[AOS19-P12] OGCMと粒子追跡法を用いた137E測線に到達する水塊における中規模渦に捕捉された輸送の影響の評価
★招待講演
キーワード:中規模渦、水塊、粒子追跡法
水塊形成および輸送に関して中規模渦が大きな役割を示していることは知られている。近年では、中規模渦に捕捉されて輸送される水塊の見積もりがなされており(例えばZhang et al 2014)、平均流に匹敵する量が運ばれているという試算もある。ただし、これらは衛星観測と理想的な渦の鉛直構造を仮定した見積もりであり、直接的な見積もりではない。この研究では、中規模渦を解像できる海洋大循環モデル(OGCM)と粒子追跡法の組み合わせにより、どの水塊に属する粒子がどのような形態で輸送されるかを定量的に診断することを試みる。ここでは137Eの子午面に到達する水塊についての中規模渦の役割について着目する。137E側線は気象庁により50年以上にもわたり維持された測線であり、また渦活動の重要性も指摘されているからである。具体的には137E 度の子午面断面に一グリッドあたり49個で合計約100万個の粒子を1993年から2017年まで毎年8月13日に撒き、解像度1/10のOGCMの日平均の計算結果をオフラインで用いた粒子追跡法により、混合層に達するまで逆追跡をおこなった。137E測線に達する粒子の軌道から、中規模渦に捕捉されて移動している水塊(渦捕捉)と、それ以外(渦非捕捉)に分類した。水塊の判別は混合層に達したときの温度、PV, 場所等で判定した。渦捕捉はOkubo-Weiss parameter を用いて判定した。
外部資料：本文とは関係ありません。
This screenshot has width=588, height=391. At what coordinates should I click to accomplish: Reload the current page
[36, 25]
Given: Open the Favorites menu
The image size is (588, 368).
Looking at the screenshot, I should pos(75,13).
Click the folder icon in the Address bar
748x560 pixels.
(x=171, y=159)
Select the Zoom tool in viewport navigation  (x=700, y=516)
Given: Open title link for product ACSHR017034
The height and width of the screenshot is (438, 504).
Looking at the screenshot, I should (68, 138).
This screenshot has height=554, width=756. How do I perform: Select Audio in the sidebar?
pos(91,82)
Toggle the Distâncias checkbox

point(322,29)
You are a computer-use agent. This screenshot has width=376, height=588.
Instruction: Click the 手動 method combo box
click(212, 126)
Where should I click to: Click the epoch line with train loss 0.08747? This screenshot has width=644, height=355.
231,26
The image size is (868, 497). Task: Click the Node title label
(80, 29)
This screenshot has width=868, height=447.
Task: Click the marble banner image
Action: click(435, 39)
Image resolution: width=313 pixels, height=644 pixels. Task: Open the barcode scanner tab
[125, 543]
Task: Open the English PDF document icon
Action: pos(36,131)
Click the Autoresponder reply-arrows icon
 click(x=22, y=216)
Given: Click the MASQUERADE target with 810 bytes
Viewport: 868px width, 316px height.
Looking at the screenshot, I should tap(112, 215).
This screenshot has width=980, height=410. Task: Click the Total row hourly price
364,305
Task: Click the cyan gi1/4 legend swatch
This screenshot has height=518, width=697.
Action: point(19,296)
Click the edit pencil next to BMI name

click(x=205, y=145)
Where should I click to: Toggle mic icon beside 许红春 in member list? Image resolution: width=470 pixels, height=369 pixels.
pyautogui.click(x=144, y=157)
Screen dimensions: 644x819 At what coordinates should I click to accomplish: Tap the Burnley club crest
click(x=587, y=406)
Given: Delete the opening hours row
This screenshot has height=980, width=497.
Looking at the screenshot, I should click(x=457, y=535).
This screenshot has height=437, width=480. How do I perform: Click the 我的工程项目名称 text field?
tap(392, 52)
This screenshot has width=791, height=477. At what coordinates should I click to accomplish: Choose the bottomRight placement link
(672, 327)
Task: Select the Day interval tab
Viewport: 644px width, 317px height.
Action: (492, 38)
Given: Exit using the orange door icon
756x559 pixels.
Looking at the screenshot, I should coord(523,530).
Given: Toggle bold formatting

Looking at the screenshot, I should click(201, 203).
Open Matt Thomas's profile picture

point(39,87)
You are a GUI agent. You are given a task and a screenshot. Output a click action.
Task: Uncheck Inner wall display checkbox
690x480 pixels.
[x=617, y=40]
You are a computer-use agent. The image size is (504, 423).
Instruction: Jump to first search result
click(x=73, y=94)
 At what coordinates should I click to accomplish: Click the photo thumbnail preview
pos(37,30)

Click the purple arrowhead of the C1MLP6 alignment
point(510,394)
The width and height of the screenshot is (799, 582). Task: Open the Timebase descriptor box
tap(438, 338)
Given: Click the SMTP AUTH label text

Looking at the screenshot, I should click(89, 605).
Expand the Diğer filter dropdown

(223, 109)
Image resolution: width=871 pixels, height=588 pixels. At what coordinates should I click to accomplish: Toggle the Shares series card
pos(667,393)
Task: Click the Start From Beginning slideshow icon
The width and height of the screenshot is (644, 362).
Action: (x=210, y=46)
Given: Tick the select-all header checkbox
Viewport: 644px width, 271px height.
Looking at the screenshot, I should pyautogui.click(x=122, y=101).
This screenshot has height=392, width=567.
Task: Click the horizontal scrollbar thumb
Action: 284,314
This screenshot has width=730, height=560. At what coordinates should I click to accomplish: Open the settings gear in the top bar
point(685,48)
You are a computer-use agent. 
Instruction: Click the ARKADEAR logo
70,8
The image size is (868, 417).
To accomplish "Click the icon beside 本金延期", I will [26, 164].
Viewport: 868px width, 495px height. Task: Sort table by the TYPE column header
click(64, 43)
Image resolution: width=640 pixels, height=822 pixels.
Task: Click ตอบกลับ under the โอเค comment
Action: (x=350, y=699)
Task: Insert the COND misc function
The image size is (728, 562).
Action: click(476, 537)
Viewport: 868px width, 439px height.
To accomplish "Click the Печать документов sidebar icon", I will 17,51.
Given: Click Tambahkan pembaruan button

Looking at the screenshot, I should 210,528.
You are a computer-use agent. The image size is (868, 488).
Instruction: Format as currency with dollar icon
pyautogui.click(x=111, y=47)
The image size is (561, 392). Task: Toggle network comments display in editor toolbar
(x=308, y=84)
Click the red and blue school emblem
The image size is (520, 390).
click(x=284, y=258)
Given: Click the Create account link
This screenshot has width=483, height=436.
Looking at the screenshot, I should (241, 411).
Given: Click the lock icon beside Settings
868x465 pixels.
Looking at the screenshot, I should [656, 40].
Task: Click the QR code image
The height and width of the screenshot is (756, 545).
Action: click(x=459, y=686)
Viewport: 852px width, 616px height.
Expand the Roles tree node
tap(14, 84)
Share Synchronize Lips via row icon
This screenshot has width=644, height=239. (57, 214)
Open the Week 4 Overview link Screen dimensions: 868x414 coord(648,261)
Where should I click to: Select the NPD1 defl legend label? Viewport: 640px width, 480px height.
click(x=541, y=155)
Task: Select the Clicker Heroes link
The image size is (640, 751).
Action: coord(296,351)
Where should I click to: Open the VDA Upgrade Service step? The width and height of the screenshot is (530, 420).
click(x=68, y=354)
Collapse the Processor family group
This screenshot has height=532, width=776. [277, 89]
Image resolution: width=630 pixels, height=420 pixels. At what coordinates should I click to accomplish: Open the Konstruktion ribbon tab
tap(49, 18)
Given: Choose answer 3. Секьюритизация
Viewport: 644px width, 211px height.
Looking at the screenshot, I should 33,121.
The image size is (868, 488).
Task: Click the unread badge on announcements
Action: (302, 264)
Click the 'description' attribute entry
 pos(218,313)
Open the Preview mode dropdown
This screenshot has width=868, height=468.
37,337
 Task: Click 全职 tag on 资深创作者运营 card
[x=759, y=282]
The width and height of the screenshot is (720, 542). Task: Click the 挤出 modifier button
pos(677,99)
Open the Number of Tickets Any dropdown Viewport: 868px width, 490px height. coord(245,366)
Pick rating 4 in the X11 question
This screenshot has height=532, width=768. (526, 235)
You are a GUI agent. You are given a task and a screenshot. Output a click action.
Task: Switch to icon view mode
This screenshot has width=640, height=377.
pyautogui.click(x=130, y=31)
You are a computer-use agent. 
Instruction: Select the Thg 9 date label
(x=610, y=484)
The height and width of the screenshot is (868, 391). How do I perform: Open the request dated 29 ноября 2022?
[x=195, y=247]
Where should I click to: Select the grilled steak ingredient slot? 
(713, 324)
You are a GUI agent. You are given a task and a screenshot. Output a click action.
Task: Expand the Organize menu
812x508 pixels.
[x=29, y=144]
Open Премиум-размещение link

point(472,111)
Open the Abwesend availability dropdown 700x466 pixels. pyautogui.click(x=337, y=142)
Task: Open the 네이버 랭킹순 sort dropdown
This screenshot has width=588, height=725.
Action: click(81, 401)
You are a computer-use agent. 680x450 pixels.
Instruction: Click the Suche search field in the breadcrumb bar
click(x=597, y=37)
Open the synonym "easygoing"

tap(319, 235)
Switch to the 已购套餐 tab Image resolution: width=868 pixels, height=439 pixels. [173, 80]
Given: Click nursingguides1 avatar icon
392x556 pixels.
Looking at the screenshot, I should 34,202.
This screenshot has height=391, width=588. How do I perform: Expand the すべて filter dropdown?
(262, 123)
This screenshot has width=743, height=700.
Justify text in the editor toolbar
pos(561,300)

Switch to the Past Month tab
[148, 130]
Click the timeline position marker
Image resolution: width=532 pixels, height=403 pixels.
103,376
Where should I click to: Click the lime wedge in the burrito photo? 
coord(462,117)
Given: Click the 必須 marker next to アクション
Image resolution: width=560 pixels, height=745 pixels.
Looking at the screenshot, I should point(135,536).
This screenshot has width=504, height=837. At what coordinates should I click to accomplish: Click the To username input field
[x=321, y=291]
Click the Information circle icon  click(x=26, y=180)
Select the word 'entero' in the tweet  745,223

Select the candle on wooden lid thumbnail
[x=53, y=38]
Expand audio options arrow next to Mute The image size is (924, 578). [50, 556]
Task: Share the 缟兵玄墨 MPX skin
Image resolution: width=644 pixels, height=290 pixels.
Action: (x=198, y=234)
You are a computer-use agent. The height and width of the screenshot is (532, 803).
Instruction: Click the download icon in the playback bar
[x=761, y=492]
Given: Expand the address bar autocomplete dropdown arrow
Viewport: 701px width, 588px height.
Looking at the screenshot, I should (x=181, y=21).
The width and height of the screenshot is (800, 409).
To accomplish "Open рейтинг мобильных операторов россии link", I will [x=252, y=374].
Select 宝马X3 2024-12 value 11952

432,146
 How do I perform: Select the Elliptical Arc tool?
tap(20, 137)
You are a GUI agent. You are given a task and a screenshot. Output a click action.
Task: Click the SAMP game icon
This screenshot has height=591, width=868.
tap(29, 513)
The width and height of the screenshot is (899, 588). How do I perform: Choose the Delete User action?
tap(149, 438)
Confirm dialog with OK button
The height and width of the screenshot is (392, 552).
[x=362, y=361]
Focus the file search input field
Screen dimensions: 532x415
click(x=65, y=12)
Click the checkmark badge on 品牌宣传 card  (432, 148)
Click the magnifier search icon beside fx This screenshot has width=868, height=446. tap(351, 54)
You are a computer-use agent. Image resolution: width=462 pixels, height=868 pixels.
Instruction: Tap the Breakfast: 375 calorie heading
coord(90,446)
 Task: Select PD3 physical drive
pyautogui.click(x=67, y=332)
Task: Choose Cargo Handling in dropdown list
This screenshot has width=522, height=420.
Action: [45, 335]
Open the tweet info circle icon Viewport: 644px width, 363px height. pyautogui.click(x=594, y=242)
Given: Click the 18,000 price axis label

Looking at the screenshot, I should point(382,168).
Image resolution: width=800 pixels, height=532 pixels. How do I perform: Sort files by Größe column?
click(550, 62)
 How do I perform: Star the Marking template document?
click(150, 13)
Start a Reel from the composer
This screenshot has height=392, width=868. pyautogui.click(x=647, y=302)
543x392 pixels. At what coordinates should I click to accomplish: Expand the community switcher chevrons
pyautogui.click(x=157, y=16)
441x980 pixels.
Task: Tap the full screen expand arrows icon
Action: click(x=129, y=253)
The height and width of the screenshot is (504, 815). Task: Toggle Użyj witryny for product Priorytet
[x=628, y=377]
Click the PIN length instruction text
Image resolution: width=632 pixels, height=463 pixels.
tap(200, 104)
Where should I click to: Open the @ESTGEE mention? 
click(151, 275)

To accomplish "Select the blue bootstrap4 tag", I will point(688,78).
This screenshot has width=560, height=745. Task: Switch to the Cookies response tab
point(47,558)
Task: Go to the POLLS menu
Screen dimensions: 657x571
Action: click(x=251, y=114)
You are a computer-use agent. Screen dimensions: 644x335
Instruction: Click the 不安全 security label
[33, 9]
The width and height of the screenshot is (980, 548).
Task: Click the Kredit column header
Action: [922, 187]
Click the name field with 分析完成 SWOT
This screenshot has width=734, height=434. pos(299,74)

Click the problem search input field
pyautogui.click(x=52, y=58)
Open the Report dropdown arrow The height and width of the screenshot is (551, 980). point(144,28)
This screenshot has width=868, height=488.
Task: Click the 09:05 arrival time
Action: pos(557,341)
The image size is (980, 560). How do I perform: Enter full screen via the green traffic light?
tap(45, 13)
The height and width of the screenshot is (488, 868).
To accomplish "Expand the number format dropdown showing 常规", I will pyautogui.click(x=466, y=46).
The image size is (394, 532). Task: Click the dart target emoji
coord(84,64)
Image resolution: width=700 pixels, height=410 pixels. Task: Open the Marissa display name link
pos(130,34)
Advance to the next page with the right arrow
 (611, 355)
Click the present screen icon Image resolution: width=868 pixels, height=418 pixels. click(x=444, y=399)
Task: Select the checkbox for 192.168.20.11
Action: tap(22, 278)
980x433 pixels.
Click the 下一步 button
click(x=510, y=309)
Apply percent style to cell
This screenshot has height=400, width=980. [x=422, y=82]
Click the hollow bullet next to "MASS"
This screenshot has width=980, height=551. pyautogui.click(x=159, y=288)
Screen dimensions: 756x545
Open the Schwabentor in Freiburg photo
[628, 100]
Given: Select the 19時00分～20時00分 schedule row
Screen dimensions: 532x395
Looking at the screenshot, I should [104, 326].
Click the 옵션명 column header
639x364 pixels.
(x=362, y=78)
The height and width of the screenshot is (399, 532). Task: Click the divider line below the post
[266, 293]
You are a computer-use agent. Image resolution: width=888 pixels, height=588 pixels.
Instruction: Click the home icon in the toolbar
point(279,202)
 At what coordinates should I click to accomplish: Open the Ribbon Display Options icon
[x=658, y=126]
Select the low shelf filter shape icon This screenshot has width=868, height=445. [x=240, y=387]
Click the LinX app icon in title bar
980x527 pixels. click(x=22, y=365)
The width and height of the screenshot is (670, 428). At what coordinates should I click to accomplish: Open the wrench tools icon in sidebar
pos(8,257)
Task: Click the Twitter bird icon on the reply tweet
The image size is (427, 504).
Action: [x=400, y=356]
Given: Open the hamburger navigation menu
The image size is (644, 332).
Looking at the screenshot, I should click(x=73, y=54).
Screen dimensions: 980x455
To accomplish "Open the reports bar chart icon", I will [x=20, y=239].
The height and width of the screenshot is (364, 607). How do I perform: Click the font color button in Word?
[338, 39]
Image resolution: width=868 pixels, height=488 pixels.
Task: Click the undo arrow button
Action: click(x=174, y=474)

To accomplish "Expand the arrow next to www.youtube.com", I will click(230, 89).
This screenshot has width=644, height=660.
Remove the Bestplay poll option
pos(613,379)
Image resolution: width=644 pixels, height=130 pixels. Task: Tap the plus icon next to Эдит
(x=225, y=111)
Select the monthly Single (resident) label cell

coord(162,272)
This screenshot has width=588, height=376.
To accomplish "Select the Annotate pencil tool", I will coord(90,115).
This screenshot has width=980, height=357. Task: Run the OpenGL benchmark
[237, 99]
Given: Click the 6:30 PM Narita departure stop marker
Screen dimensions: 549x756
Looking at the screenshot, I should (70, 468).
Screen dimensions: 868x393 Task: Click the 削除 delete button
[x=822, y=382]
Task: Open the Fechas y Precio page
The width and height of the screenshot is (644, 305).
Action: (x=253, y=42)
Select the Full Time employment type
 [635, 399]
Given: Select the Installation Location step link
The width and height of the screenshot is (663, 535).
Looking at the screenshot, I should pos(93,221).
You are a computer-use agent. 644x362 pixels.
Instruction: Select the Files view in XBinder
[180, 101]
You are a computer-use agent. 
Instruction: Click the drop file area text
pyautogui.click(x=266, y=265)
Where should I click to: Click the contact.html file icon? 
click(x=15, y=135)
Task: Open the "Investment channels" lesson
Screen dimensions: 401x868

Tropical Water (TW) 、Subtropical Mode Water( STMW), Eastern Subtropical Mode Water (ESTMW), Lower Central Mode Water (L-CMW) など代表的な水塊の分布は十数年変動も含めてほぼ現実的に再現されていた。TW は形成時には2割が中規模渦中に存在し、さらにそのうち6割が高気圧性渦であった。TWでは形成域から137Eに達したもののうち、約一割) が渦捕捉の状態で運ばれてきた。渦捕捉の軌跡は渦非捕捉のものが亜熱帯循環を反映した西南西方向であったのに対して、ほぼ真西方向であった。形成領域からの到達時間は両者でほぼ同程度であったが、平均流が東向きとなる亜熱帯反流の場所では渦捕捉の水塊の方が速く到達した。STMW では形成時に約3割が渦捕捉で、そのうち高気圧性の割合は8割程度であった。137Eに到達した水塊のうち渦捕捉の割合は約一割であった。STMW においては渦捕捉の方が到達に時間がかかるようになっており、その軌跡は単純な西方向ではなかった。ESTMW やL-CMW において形成時は2割弱が渦捕捉の形で存在し、高気圧性と低気圧性の割合はほぼ同じであった。渦捕捉の水塊の軌跡はTWと同じく、東西方向に卓越した構造を示したが、渦捕捉で到達した割合は5%以下であり、渦捕捉の方が137Eまでの到達に時間がかかった。これらの137Eに達する水塊のうち、5-10%が渦捕捉で到達するという見積もりは、過去の研究で時々主張される量よりも小さく思えるかもしれない。これらの差異についても議論する。